> DATASET:
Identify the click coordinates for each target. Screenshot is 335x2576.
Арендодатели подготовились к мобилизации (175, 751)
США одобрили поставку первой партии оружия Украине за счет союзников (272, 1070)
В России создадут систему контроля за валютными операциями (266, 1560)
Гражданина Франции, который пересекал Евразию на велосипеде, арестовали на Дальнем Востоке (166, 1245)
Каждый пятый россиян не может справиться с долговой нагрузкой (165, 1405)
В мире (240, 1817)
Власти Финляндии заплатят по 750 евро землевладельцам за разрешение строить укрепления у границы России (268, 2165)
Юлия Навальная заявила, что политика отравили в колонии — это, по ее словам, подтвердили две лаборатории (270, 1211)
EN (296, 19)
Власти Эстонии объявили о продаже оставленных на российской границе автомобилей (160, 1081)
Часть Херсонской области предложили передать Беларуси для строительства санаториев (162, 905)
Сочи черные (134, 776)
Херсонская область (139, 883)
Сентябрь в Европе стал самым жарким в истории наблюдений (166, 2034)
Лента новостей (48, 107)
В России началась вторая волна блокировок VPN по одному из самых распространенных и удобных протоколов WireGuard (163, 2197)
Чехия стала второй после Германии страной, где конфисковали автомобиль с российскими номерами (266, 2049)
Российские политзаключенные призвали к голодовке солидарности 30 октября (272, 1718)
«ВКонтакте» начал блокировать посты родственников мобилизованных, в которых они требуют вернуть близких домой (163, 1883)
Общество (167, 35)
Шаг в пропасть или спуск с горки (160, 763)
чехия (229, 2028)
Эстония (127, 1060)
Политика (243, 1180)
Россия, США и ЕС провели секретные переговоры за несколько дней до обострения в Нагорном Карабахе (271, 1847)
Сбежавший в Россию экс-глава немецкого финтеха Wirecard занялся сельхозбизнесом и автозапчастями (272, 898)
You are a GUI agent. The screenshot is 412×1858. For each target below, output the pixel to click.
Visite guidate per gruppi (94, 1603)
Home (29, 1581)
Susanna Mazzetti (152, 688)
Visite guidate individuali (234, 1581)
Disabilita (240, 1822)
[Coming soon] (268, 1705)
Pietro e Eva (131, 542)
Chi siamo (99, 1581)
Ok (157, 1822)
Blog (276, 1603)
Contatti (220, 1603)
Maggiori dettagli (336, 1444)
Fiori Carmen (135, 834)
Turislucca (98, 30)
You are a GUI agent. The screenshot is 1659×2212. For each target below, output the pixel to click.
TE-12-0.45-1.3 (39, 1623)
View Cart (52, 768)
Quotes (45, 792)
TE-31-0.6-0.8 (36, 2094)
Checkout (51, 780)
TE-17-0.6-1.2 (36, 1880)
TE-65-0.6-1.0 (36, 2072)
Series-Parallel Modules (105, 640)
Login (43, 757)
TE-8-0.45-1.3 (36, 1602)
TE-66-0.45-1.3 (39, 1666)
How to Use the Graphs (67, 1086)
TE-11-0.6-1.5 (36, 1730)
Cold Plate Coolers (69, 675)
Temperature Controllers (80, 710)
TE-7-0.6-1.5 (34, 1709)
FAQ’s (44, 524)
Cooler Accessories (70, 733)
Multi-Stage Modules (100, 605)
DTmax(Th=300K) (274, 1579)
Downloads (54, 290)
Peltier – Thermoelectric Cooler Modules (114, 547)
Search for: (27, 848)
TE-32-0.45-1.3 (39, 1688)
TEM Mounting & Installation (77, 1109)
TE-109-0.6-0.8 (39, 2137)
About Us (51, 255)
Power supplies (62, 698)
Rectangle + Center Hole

> PROBLEM STATEMENT: Your reply is to repeat, unchanged, the lines above running from the one with "EN (296, 19)" up to and including the one with "Чехия стала второй".

> ANSWER TO THIS TASK:
EN (296, 19)
Власти Эстонии объявили о продаже оставленных на российской границе автомобилей (160, 1081)
Часть Херсонской области предложили передать Беларуси для строительства санаториев (162, 905)
Сочи черные (134, 776)
Херсонская область (139, 883)
Сентябрь в Европе стал самым жарким в истории наблюдений (166, 2034)
Лента новостей (48, 107)
В России началась вторая волна блокировок VPN по одному из самых распространенных и удобных протоколов WireGuard (163, 2197)
Чехия стала второй после Германии страной, где конфисковали автомобиль с российскими номерами (266, 2049)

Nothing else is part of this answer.